I believe my subnets and networking are set up properly:

  • Just to test and develop, I set my security group to allow all inbound and outbound traffic on all ports.
  • I have my Lambda running in a private subnet, and a route table that directs 0.0.0.0/0 to the NAT Gateway instance. In my code, I print(requests.get('http://216.58.192.142')) just to prove that I do indeed have internet connectivity.
  • I have many large dependencies that don't fit in the 200MB deploy package for Lambdas, so I have my dependencies mounted in an EFS file system at /mnt/efs path, and I add /mnt/efs/python to my PYTHONPATH in the code before I start to import those dependencies.
import boto3
import snowflake.connector
print("Getting snowflake creds")
session = boto3.session.Session()
ssm = session.client("ssm")
obj = ssm.get_parameter(Name="snowflake", WithDecryption=True)
sf_creds = json.loads(obj.get("Parameter").get("Value"))

def get_data(event, context):
    print(requests.get('http://216.58.192.142'))
    print("Executing")
    print("got parameter, connecting")
    con = snowflake.connector.connect(
        user=sf_creds["USER"],
        password=sf_creds["PASSWORD"],
        account=sf_creds["ACCOUNT"],
        ocsp_response_cache_filename="/tmp/ocsp_response_cache"
    )
    print("connected")

When I run this same exact code locally on my MacBook, I am able to connect fairly quickly, within a second or two. My snowflake-python-connector version is 2.3.2.

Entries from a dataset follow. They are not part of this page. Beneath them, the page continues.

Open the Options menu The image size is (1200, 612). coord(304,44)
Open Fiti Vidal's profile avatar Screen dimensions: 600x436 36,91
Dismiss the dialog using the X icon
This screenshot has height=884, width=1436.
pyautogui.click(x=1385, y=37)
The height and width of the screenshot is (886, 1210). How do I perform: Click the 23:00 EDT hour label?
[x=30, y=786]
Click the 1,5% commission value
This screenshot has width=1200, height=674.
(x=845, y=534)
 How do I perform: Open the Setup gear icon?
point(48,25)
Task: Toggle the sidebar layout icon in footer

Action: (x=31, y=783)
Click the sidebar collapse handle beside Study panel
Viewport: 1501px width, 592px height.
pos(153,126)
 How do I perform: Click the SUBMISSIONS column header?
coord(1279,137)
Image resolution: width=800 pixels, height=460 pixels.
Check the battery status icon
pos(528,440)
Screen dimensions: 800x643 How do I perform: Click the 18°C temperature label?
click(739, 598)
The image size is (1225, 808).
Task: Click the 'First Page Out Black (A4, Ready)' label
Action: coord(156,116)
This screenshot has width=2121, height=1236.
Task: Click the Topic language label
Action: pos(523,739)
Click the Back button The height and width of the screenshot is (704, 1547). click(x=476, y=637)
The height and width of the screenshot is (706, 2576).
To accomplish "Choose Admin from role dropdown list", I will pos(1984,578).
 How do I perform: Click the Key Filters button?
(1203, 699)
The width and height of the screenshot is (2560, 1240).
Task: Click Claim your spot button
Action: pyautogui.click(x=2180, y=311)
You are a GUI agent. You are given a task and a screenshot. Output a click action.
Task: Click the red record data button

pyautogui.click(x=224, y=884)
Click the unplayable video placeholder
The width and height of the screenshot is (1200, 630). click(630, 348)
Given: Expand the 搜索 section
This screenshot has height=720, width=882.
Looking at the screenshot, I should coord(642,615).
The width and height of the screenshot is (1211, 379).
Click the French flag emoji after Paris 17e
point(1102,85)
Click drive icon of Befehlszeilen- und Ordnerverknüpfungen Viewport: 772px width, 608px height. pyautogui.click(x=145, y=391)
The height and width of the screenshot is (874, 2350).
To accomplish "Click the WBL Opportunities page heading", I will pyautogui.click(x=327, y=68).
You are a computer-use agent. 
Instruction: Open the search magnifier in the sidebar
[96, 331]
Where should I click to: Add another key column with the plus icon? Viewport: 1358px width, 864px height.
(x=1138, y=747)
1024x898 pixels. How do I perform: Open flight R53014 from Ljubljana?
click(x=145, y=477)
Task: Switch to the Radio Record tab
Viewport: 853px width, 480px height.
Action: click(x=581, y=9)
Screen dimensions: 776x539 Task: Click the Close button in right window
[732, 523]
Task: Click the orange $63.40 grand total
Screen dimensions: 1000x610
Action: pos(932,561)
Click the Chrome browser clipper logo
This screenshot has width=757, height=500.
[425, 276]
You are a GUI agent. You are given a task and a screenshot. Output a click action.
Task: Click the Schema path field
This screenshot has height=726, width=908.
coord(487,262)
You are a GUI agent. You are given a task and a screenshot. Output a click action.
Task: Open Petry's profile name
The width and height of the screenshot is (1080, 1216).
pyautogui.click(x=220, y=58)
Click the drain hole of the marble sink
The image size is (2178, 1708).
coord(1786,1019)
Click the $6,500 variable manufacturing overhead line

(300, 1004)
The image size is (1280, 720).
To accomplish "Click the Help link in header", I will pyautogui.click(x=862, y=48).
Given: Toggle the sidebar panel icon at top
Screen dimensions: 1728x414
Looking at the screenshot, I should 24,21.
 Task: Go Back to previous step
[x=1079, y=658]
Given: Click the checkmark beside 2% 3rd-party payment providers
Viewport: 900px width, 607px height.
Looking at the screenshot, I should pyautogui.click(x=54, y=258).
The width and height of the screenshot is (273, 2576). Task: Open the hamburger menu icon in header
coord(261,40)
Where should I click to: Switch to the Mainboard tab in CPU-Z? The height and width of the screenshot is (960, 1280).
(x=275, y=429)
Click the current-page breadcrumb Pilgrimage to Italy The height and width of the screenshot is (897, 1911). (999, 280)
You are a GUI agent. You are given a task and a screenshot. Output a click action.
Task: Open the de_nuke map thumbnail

However, no matter how long I try, the connect method hands when it executes in an AWS Lambda function. I'm really not sure what is going on.

I've verified that

  • the AWS Lambda function is connected to the internet (it receives a [200 OK] from the requests.get call).
  • security groups are as permissive as possible (allow all traffic on all ports both inbound and outbound)
  • I have not touched the NACL

Really, I'm at a loss as to why this is happening, especially given that the code works fine on my local machine - could someone try to point me in the right direction?

1
pythonamazon-web-servicesaws-lambdasnowflake-cloud-data-platform
One thing you could do is to check if when you launch a regular instance in your vpc, can it connect to to SF. This way you could verify if this is lambda specific issue, or has a wider scope. - Marcin
Marcin has a great idea, another troubleshooting step would be to emulate what the "SnowCD" tool is doing but in Python, it looks like you're comfortable with calling requests already, so shouldn't be too hard. docs.snowflake.com/en/user-guide/snowcd.html - Rich Murnane
Does your Snowflake instance have any network policies set up that could be restricting your connection to a particular IP range? docs.snowflake.com/en/user-guide/… - Simon D

1 Answers

1
votes

Lambda can respond with 200, but there can be exception in logs. Check out the CloudWatch logs of this lambda.